Aggressione agli operatori sanitari: CISL Medici e CISL Funzione Pubblica chiedono maggiori iniziative

di Redazione

TARANTO – Riceviamo e pubblichiamo nota di CISL Medici e CISL Funzione Pubblica Taranto Brindisi.

Quello lunedì al Pronto soccorso del Presidio Ospedaliero Santissima Annunziata di Taranto è l’ultimo di una lunga serie di episodi di aggressioni verbali e fisiche ai danni degli operatori sanitari che operano già in una condizione di stress psico-fisico dovuto alle ormai croniche carenze di organico.

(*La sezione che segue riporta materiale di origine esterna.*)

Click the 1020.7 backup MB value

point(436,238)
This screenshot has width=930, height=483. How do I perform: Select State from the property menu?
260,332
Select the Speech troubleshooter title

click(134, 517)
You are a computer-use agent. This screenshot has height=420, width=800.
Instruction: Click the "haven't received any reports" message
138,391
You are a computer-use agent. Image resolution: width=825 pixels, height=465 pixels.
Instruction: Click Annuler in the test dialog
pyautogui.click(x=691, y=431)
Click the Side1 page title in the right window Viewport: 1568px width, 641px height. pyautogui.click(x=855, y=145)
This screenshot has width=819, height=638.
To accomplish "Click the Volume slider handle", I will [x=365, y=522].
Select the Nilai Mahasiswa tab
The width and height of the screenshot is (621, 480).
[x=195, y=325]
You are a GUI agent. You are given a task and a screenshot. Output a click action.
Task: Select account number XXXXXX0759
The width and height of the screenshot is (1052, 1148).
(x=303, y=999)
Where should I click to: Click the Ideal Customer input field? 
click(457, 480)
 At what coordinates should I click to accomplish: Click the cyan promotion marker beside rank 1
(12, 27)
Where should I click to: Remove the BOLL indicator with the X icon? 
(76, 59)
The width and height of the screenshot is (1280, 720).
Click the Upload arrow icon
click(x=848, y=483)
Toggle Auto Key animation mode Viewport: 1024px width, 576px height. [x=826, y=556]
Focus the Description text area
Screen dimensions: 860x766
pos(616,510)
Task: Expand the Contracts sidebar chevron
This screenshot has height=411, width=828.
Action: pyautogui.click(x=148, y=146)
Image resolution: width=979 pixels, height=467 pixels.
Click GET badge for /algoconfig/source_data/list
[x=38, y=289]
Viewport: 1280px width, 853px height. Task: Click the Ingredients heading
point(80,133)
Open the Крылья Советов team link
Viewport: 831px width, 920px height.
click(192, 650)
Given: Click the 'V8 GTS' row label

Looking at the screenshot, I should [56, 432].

Appare evidente che le misure messe in atto fino ad ora sono risultate insufficienti ed inidonee a garantire la sicurezza e la serenità degli operatori sul luogo di lavoro.

Si rammenta che già dal novembre del 2007 il Ministero della Salute ha emanato una Raccomandazione atta a prevenire gli atti di violenza ai danni degli operatori sanitari, invitando le ASL ad elaborare ed implementare un programma di prevenzione della violenza atta a diffondere una politica di tolleranza zero; a facilitare il coordinamento con le Forze di Polizia o altri soggetti che possano fornire un valido supporto per identificare strategie idonee; assegnare la responsabilità del programma ad un gruppo di lavoro qualificato come indicato nella Raccomandazione Ministeriale.

Alla luce di quanto sopraesposto la CISL Medici e CISL Funzione Pubblica chiede un incontro urgente alla presenza della Commissione di inchiesta istituita dalla Direzione Strategica per valutare eventuali iniziative già messe in atto o concordare linee di intervento più efficaci.